Women in the ranks: Mentors, needs of lecturers, on committee’s agenda

Editor’s note: this is one of a series of columns by the chairs of the councils and committees of the Faculty Senate. Barbara Krieger-Brockett is chair of the Special Committee on Faculty Women.

The numbers of women faculty at the UW have been rising, and increasingly they are found in leadership positions such as program directors, vice provosts, and deans. One of these remarkable leaders was tragically lost early this year. She was Dean of the Graduate School Marcia Landolt, who for many of us was an inspiration, a mentor and a friend. Her upbeat outlook, the outstanding quality of her work and her character and her emphasis on improving the graduate student experience will be fondly remembered.
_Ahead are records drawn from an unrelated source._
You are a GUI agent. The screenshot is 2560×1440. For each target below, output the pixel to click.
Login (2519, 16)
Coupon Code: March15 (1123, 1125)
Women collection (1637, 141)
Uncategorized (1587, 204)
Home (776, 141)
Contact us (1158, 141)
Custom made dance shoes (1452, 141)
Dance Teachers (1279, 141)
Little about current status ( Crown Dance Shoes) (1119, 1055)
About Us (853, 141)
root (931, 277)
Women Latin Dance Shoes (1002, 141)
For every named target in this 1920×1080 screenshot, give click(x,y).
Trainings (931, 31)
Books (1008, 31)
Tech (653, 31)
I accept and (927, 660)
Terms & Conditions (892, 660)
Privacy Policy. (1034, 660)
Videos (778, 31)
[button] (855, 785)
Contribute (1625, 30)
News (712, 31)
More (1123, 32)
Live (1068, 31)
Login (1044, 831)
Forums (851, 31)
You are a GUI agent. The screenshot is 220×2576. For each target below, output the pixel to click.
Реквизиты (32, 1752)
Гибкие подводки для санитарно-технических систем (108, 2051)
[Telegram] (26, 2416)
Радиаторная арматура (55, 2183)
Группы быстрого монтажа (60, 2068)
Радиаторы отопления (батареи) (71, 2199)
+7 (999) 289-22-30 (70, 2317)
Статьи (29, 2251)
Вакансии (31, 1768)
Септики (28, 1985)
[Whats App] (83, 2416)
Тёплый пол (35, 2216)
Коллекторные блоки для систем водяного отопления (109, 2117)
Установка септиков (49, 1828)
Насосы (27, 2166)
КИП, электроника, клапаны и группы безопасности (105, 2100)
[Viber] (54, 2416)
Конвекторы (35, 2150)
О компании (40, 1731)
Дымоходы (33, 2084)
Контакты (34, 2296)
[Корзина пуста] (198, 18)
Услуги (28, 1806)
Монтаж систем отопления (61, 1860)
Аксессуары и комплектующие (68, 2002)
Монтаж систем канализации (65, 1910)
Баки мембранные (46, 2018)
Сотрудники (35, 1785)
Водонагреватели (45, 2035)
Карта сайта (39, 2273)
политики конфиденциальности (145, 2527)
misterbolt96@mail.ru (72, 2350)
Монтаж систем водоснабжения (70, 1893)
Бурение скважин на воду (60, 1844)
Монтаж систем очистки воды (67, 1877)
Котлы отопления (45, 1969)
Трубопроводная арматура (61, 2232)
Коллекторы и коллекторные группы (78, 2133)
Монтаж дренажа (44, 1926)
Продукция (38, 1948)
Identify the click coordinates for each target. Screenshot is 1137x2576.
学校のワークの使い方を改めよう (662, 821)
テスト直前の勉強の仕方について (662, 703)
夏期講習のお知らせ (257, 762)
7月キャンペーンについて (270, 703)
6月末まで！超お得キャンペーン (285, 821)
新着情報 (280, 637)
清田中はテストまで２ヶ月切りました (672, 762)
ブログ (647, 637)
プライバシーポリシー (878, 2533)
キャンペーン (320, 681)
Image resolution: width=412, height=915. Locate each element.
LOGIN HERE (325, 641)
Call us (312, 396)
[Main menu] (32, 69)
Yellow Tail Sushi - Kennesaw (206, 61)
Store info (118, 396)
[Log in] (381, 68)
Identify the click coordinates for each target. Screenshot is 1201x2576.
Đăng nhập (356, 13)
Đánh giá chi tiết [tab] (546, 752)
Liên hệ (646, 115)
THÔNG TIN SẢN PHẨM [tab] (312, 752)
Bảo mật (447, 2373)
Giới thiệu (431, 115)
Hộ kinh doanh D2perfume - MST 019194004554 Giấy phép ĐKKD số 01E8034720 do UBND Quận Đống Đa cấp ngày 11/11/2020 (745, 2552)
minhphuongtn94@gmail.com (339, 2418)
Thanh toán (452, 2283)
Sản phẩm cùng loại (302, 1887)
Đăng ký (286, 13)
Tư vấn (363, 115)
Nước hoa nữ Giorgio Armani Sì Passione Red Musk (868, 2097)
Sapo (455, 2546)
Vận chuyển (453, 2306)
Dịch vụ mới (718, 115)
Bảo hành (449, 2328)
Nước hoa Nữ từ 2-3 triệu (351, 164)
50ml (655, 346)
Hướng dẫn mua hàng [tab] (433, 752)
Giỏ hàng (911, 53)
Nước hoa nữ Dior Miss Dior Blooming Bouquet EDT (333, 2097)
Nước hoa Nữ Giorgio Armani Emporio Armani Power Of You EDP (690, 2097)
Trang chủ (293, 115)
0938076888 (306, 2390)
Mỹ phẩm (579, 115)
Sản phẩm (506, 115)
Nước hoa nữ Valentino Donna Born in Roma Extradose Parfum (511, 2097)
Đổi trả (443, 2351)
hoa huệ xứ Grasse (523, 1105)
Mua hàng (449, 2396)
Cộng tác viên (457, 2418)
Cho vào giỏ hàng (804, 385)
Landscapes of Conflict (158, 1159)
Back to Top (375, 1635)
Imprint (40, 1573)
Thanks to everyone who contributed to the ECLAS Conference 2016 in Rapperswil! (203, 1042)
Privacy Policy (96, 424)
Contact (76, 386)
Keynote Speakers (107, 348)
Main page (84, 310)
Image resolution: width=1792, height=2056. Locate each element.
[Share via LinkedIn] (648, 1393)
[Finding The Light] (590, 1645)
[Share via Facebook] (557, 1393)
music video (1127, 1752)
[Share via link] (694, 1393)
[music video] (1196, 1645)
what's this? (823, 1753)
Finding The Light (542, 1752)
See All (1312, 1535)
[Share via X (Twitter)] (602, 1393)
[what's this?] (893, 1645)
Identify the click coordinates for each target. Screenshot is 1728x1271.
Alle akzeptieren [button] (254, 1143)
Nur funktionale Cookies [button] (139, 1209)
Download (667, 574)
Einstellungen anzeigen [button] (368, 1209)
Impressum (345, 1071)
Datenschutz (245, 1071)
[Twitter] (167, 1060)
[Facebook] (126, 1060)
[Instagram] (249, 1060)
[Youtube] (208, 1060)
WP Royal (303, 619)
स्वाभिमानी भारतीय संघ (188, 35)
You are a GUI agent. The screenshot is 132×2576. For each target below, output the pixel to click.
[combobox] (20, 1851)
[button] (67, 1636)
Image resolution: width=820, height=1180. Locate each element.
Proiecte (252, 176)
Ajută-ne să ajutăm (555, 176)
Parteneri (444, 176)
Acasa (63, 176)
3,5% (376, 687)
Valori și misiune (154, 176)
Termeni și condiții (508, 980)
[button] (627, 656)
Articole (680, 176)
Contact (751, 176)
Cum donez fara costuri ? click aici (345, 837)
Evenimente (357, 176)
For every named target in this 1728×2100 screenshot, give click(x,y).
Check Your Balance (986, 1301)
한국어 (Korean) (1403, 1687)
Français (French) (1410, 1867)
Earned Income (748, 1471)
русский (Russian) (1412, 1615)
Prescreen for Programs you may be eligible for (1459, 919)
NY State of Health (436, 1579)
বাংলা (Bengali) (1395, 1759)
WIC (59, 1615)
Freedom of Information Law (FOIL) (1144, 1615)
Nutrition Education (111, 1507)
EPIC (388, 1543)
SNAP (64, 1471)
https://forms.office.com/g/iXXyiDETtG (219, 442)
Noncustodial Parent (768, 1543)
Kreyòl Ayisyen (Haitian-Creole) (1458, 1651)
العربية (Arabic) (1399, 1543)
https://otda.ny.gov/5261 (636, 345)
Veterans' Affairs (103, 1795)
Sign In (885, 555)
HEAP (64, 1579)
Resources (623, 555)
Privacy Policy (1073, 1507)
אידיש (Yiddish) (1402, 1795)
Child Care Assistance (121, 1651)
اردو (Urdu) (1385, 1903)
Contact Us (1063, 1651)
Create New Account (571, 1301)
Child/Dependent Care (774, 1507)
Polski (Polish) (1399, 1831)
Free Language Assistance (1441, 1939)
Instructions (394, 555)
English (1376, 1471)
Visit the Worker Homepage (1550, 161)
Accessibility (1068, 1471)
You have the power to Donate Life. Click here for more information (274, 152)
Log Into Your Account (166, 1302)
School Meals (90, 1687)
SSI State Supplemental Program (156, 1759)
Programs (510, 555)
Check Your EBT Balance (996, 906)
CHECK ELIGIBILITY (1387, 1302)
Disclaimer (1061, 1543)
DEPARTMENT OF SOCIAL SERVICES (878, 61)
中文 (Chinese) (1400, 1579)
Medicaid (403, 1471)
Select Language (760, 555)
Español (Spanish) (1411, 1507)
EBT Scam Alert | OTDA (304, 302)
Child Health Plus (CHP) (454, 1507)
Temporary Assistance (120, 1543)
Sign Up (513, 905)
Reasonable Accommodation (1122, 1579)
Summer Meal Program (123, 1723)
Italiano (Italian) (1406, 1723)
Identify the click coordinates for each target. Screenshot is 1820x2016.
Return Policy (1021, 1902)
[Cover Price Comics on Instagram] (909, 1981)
When Marcia came in the mid-1970s, there were few women in the sciences, fewer still in engineering. Women now comprise 31 percent of the total UW University ladder faculty (teaching and research faculty titles) as indicated in the most recent UW Workforce Profile (October 2003).

However, of the non-ladder faculty (lecturers, artists in residence, teaching associates), women comprise 58 percent of the total, nearly double the percentage. Of the part-time lecturers, women are 56 percent, and in absolute terms their numbers (176) exceed the number of female assistant professors at the UW (173) in October 2003.

The UW is experiencing the same nationwide trend found at other public universities, i.e., an increase in non-tenure track faculty as well as full- and part-time lecturers, consistent with flat budgets and increasing enrollment pressures (Christian Science Monitor, Feb. 24, 2004). While budget constraints make changes in this trend at the UW unlikely, we can make the work situation and opportunities for the full and part-time lecturers better.

With the able leadership of two senior lecturers, Ia Dubois and Lisa Coutu, as well as the Faculty Council on Faculty Affairs and the Senate Committee on Faculty Women, the Faculty Senate passed legislation that added another title, principal lecturer, to the opportunities open to lecturers, and offered further clarification regarding lecturers’ contract durations, eligibility for teaching awards, and other career opportunities.

This year, we crafted voting rights legislation to be more inclusive toward return part-time lecturers who have appointments averaging

50 percent time or greater for two consecutive years. While the legislation did not pass, it will likely be revisited.

Another topic of interest to the SCFW this year is the role of mentoring in faculty career development as well as in graduate education. Our committee has been exploring what resources are found on campus and how to make them more visible, what types of mentor training are available and desired, and how mentoring might differ for women.

In that activity, SCFW has partnered with the Special Committee on Minority Faculty, the President’s Advisory Committee on Women, the Center for Workforce Development and ADVANCE (an NSF-funded program for engineering and sciences) to reinforce the importance of good mentors, and to understand ways that the UW can help that are the most effective.

An ongoing important activity is to keep faculty informed about issues of interest to women and educators in general. An electronic mailing list, facultyw@u.washington.edu, is a monitored list to which anyone can subscribe and contribute. We receive announcements and news items of interest, and pass on pertinent ones to all who have wished to be on the mailing list.

Additionally on our website, http://www.washington.edu/faculty/facsenate/councils/scfw/scfw.html we have links to resources, some of which are listed below:



  • Faculty Mentors (listed by department and school);
  • UW Climate and Community Project of the College of Arts and Sciences
  • Women in Science and Engineering — includes bibliography;
  • A speech given at NSF for female science majors considering graduate school;
  • An excellent salary negotiation site;
  • A recently implemented “Librarian Personnel Code” that includes a mentoring package;
  • The MIT Report on Faculty Women in Science: http://web.mit.edu/fnl/women/women.pdf;
  • A  web search on “Women in Academia” on yahoo or google brings up many useful websites, articles, and profiles;
  • Shaping a National Agenda for Women in Higher Education Conference March 27–29, 2000;
  • Equal Employment Office: http://www.washington.edu/admin/eoo;
  • Professionals in Science and Technology 1998 Salary and Employment;
  • Parenting and Eldercare resources at the UW.